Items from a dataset
■ ■ ■ ■ ■ ■ ■

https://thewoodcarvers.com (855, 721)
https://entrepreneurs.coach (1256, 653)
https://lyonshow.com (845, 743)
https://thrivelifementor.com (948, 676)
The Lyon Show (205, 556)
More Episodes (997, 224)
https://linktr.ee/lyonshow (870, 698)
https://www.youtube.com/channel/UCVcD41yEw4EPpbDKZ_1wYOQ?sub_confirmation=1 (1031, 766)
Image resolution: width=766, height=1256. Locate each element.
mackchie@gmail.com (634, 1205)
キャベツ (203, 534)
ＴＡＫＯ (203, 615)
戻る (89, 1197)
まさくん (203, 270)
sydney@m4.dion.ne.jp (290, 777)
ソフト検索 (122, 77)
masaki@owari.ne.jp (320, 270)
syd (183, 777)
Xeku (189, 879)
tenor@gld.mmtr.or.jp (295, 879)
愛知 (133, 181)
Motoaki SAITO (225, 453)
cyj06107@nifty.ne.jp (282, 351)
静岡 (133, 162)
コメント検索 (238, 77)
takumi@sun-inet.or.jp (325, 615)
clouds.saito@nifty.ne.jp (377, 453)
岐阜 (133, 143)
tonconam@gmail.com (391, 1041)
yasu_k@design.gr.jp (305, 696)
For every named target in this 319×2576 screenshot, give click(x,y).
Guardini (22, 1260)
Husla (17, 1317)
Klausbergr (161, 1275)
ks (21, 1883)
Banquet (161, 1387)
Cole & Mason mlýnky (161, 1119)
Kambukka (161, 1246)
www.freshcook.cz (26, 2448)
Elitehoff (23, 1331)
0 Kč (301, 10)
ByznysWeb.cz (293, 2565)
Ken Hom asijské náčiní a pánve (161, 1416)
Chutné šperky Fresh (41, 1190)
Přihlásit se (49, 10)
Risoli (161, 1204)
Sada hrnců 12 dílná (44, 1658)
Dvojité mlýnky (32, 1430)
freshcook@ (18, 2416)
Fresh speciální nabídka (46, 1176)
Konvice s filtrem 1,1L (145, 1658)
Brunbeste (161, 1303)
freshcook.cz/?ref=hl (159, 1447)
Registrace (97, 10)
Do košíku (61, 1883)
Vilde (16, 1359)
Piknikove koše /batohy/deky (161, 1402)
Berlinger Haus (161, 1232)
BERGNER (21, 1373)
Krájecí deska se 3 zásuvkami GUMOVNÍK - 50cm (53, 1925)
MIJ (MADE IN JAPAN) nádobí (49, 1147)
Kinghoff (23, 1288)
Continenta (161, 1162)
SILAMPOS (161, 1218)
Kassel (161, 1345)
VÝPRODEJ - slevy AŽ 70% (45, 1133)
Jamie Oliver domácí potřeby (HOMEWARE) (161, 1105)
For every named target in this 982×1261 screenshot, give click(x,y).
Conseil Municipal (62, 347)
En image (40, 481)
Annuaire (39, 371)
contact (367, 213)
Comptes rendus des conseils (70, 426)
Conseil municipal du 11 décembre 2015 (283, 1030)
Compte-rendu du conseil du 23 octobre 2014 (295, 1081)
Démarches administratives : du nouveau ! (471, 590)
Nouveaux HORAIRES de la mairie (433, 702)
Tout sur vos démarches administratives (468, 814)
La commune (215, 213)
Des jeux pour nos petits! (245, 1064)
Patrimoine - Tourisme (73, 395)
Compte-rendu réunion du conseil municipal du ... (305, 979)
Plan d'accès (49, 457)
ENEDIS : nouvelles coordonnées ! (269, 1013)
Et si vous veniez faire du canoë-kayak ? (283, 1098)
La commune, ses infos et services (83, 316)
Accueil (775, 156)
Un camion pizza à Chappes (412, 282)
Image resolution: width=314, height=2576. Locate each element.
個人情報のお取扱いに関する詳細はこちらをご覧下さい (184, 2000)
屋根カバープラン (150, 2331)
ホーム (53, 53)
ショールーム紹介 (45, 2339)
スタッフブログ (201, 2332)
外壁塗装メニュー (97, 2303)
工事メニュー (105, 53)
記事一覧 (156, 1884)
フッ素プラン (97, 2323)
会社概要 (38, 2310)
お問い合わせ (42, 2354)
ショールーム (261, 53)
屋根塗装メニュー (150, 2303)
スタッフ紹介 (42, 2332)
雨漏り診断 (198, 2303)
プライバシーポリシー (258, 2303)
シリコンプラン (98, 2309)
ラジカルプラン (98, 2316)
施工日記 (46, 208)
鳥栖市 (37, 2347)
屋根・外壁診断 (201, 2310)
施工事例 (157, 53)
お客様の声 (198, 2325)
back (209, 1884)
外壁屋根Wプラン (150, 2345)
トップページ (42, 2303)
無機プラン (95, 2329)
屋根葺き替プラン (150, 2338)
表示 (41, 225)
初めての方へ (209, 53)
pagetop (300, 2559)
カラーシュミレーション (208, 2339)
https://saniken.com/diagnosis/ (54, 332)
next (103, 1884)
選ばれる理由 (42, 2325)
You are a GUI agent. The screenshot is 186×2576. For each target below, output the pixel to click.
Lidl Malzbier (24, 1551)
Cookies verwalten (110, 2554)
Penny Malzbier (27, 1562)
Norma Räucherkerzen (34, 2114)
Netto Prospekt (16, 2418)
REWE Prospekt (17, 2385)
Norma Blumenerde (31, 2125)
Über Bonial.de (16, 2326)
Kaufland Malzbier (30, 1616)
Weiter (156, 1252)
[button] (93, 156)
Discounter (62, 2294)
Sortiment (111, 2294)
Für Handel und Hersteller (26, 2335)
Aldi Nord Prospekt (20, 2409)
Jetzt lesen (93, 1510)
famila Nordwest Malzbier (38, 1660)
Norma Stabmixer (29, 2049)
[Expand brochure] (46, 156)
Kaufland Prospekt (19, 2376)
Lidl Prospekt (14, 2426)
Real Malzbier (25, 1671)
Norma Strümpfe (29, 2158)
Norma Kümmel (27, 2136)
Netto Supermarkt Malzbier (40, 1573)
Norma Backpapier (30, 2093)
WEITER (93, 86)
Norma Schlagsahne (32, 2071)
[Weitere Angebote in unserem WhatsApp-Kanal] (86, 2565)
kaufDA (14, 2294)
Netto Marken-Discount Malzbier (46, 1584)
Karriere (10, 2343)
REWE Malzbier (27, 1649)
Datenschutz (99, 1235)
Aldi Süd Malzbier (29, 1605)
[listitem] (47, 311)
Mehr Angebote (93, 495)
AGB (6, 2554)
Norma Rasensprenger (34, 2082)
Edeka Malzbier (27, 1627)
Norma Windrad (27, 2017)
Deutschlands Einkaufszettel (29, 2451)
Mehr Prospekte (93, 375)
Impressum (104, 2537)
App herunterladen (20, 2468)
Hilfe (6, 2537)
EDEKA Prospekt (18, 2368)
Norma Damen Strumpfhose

■ ■ ■ ■ ■ ■ ■

## WRITTEN TASK
Rewrite in full each line of the material, starting with the line containing "Des jeux pour nos petits! (245, 1064)" and going on through the line containing "Un camion pizza à Chappes (412, 282)". Shift both coordinates in every answer by -30.

## SOLVED PROBLEM
Des jeux pour nos petits! (215, 1034)
Patrimoine - Tourisme (43, 365)
Compte-rendu réunion du conseil municipal du ... (275, 949)
Plan d'accès (19, 427)
ENEDIS : nouvelles coordonnées ! (239, 983)
Et si vous veniez faire du canoë-kayak ? (253, 1068)
La commune, ses infos et services (53, 286)
Accueil (745, 126)
Un camion pizza à Chappes (382, 252)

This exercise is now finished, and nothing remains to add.